- Document segment

As a student of Gamaliel, Saul of Tarsus might have become very prominent in Judaism. Yet, concerning such a career, Paul wrote: “What things were gains to me, these I have considered loss on account of the Christ. Why, for that matter, I do indeed also consider all things to be loss on account of the excelling value of the knowledge of Christ Jesus my Lord. On account of him I have taken the loss of all things and I consider them as a lot of refuse, that I may gain Christ.”—Philippians 3:7, 8.
By putting his career as a Pharisee behind him and becoming a follower of Jesus Christ, Paul was making practical application of his former teacher’s advice to guard against being “found fighters actually against God.” By ceasing his persecution of Jesus’ disciples, Paul stopped fighting against God. Instead, by becoming a follower of Christ, he became one of “God’s fellow workers.”—1 Corinthians 3:9.

- Extracted information

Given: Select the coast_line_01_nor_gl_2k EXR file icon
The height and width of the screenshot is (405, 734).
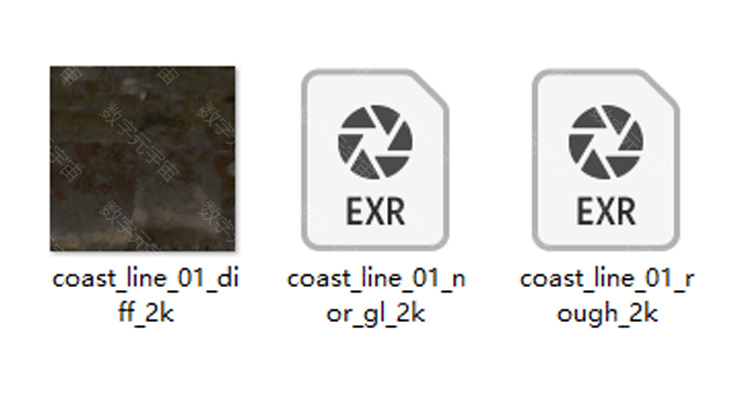Looking at the screenshot, I should click(375, 160).
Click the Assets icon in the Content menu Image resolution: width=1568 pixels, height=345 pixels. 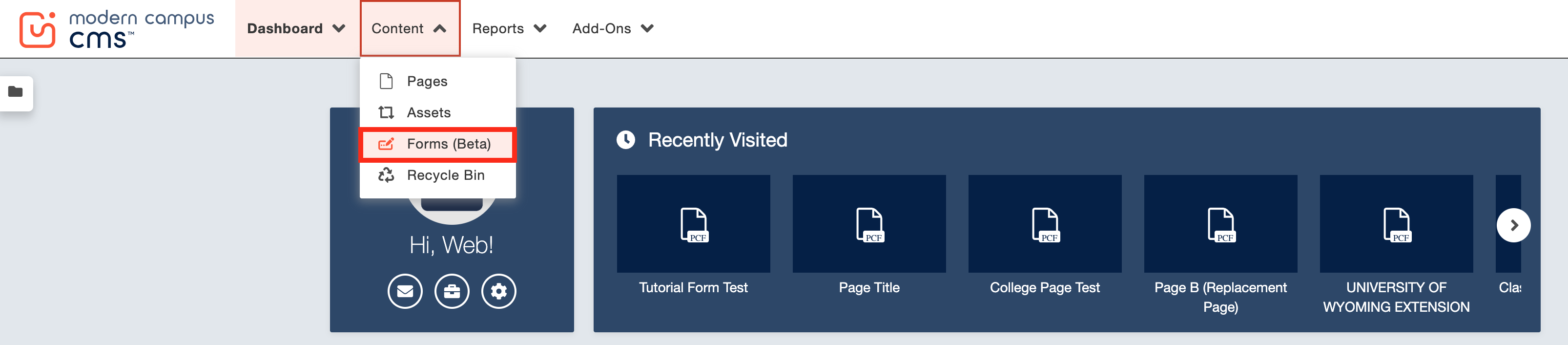(x=387, y=112)

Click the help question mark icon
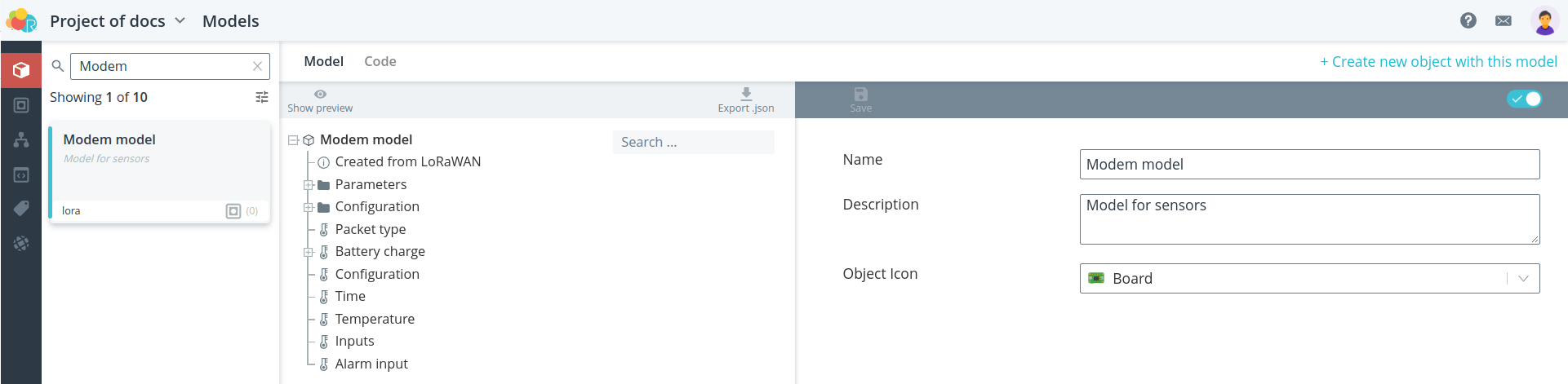click(x=1468, y=20)
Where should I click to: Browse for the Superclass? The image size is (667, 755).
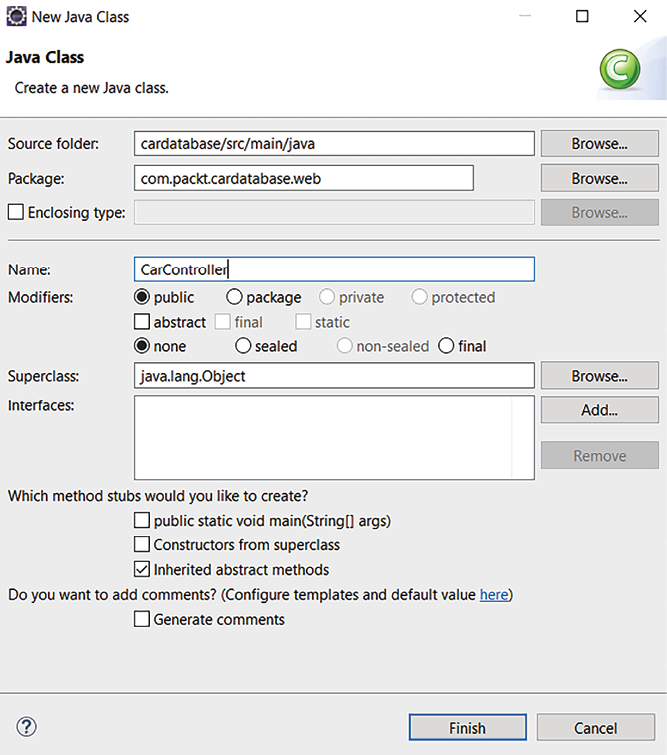point(599,376)
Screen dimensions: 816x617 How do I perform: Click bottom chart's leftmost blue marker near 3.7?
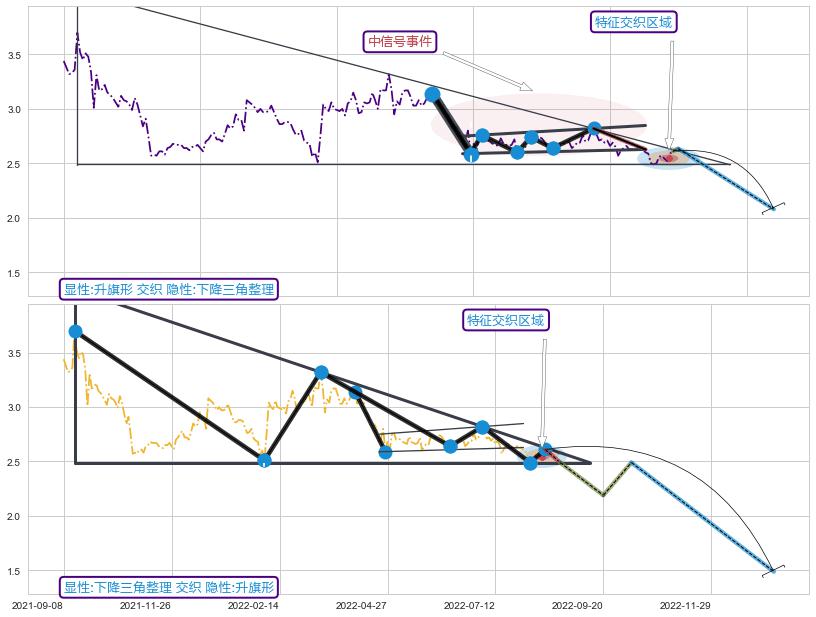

- Goals
1. In the passage about Paul, whose student was Saul of Tarsus?
2. Carry on the passage about Paul from its final sentence.

- The replies
1. Gamaliel.

2.
The message of true Christianity continues to be proclaimed by zealous Witnesses of Jehovah in our day. Like Paul, many of these have made dramatic changes in their lives. Some have even given up promising careers in order to have a greater share in the Kingdom-preaching activity, truly a work “from God.” (Acts 5:39) How happy they are that they have followed Paul’s example rather than that of his former teacher, Gamaliel!
Some sources say that Gamaliel was the son of Hillel. The Talmud is unclear on this matter.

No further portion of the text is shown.